A parent can move from zero to hero when a child’s attorney gets in the mix. Personally, with some significant exceptions, I don’t want a child’s attorney if my case is going well without one.
Many years ago I was aware of a case where the father resided in Frederick and he was a law enforcement officer. He was a fine father by every estimation.
He also thought likewise for the mother who lived in Hagerstown. They were parents of a 5 year old boy. Mother would routinely ask father to vet babysitters and he would happily comply. The mother became engaged and that all changed.
She met a man at church who was the “youth pastor” and she expected to marry him. Father met the man with no qualms whatsoever. But when he looked into the man’s history, he uncovered that the man was a twice convicted pedophile with a penchant for boys of this son’s age.
The court appointed a best interest attorney who did a thorough enough job visiting the parties’ households and visiting with the child both in Hagerstown and in Frederick. The attorney in question wore her colors as a liberal on her sleeve and I have no problem with that.
When the case went to trial the Judge (now retired) asked the Best Interest Attorney to recommend placement for the Child. The Attorney indicated that she was concerned Father was exposing the child to “age inappropriate material.”
She went on to indicate she was concerned that the boy kept several toy guns at father’s house which he described as “his gun collection.”
She was also disturbed that the father had permitted the child to watch an R rated movie, namely, Mel Gibson’s “The Patriot.”
She recommended that the child reside with mother and her new husband whom she thought presented little danger to the child. Days of court followed including a Psychologist.
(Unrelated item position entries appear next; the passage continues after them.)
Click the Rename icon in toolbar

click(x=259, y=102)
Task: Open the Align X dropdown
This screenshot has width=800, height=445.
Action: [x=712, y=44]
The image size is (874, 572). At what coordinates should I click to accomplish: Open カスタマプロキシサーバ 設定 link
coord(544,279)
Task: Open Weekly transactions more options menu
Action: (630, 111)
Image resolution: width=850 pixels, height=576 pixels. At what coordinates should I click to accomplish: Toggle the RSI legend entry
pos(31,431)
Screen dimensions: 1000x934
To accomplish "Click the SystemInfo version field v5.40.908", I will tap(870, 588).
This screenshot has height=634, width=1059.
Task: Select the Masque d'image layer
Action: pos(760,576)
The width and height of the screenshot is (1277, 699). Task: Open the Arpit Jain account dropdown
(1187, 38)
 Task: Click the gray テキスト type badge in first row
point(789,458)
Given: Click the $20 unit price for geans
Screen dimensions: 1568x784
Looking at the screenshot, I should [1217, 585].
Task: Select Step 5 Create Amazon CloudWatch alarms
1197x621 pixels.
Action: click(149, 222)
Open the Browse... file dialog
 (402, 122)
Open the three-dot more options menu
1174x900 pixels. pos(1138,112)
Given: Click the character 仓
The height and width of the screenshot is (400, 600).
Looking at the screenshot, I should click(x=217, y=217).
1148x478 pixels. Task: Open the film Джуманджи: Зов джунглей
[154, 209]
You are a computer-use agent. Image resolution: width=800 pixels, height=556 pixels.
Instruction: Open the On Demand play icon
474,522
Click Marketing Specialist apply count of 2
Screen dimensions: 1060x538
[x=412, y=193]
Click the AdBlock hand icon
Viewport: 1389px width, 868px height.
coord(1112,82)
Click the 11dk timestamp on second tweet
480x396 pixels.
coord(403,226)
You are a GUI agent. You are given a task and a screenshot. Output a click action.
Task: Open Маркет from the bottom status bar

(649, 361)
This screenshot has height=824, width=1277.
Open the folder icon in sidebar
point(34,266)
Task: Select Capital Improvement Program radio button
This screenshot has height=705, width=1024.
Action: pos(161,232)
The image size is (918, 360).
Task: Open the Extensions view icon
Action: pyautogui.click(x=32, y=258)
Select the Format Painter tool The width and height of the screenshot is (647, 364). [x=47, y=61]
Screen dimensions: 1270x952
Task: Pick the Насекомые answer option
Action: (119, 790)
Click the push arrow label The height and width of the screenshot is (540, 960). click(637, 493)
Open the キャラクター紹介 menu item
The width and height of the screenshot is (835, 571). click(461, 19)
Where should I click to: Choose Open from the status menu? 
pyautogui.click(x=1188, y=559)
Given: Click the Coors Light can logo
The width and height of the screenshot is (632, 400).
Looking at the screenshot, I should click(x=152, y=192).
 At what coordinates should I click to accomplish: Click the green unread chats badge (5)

The Psychologist testified that the fiance was a loose cannon and that meeting him as a “youth pastor” was a HUGE red flag and clear evidence that he remained a sexual predator, just waiting to get his chance.
When the case ended the judge adopted the recommendations of best interest attorney. The boy was serially raped for 5 years until the mother husband raped a playmate of the son for which he was charged and convicted.
When we call upon the court to decide a custody case we take our chances that a judge has some predilection, some history after all, he/she is human.
When we start piling more and more people into the issues we stand a greater and greater risk of human error and that is why I believe best interest attorneys should be a last resort.